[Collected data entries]
+---+

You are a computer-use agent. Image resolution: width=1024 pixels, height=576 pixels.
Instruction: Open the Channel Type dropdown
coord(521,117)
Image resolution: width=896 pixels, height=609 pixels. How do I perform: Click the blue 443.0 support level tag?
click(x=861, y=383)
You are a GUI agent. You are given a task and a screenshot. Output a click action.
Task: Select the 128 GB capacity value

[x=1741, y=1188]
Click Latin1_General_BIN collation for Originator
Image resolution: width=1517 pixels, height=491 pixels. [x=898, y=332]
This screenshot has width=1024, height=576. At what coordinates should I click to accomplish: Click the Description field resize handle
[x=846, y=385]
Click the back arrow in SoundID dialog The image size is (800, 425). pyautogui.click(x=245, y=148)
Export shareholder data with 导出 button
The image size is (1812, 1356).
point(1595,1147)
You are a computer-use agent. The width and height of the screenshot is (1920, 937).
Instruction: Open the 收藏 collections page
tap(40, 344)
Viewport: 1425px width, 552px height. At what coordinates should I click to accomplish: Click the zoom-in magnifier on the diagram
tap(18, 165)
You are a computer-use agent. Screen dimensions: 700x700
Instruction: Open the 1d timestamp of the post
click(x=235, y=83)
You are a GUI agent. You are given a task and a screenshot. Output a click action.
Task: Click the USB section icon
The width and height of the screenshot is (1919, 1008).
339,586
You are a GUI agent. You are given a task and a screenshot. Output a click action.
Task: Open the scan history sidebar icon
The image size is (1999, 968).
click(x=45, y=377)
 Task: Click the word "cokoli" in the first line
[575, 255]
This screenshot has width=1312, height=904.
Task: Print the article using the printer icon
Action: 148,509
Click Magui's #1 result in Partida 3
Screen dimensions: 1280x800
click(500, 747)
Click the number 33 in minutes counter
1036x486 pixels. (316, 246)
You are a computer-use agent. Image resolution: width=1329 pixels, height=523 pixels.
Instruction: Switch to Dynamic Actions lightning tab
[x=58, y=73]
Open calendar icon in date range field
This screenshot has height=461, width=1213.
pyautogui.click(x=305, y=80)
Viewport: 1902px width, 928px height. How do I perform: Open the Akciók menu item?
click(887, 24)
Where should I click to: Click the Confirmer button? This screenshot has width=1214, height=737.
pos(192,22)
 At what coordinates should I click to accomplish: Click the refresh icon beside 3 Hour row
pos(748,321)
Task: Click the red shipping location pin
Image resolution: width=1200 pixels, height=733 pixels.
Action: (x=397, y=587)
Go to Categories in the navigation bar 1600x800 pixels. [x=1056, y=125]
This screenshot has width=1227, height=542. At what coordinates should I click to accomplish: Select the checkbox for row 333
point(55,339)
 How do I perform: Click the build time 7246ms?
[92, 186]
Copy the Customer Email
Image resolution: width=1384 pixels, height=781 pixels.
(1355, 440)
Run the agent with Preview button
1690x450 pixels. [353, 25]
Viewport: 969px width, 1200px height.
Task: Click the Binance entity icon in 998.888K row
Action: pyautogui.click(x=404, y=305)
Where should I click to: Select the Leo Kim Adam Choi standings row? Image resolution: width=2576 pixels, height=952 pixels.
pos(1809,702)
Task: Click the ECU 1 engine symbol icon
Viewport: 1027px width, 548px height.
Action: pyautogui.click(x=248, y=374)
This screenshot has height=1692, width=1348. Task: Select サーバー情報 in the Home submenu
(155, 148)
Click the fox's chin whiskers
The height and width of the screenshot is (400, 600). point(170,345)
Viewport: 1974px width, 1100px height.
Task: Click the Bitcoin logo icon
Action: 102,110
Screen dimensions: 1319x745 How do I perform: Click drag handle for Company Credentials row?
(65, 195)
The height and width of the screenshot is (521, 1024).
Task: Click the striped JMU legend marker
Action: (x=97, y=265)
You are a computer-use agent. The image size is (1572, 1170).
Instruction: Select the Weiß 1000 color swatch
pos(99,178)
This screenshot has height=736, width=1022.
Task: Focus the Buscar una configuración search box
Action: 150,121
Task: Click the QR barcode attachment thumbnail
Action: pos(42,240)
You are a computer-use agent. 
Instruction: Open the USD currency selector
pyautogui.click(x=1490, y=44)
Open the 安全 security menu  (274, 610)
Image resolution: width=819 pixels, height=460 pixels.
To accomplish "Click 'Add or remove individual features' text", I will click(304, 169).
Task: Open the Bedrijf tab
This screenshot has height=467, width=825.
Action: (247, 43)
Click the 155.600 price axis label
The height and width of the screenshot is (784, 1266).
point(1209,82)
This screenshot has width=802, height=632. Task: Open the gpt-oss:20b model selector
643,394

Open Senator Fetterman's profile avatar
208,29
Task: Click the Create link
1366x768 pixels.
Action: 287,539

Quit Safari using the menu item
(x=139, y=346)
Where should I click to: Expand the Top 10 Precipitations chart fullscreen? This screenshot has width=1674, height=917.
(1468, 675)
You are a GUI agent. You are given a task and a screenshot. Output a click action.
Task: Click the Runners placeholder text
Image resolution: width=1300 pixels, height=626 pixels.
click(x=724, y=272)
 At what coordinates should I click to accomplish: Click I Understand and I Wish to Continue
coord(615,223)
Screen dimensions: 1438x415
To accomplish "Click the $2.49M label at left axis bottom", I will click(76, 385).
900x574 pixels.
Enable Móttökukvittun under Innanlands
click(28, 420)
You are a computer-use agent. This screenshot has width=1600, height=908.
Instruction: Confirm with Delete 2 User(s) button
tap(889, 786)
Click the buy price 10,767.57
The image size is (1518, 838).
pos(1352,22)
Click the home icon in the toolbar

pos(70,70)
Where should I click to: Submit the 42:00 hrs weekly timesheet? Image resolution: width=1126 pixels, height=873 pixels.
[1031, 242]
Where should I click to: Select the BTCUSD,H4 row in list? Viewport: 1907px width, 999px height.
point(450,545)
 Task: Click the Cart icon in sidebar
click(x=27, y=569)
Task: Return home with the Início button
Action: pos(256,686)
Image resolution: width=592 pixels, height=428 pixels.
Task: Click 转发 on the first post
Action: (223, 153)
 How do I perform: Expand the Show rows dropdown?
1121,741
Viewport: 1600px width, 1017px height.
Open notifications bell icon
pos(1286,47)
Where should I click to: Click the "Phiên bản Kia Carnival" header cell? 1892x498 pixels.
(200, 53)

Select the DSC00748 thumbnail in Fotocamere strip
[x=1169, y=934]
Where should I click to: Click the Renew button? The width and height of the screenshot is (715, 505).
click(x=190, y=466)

+---+

__WORK INSTRUCTIONS__: Quote the data above from the line containing "Click the number 33 in minutes counter" to the line containing "Go to Categories", inclusive, and stop.

__WRITTEN RESPONSE__:
Click the number 33 in minutes counter
1036x486 pixels. (316, 246)
You are a computer-use agent. Image resolution: width=1329 pixels, height=523 pixels.
Instruction: Switch to Dynamic Actions lightning tab
[x=58, y=73]
Open calendar icon in date range field
This screenshot has height=461, width=1213.
pyautogui.click(x=305, y=80)
Viewport: 1902px width, 928px height. How do I perform: Open the Akciók menu item?
click(887, 24)
Where should I click to: Click the Confirmer button? This screenshot has width=1214, height=737.
pos(192,22)
 At what coordinates should I click to accomplish: Click the refresh icon beside 3 Hour row
pos(748,321)
Task: Click the red shipping location pin
Image resolution: width=1200 pixels, height=733 pixels.
Action: (x=397, y=587)
Go to Categories in the navigation bar 1600x800 pixels. [x=1056, y=125]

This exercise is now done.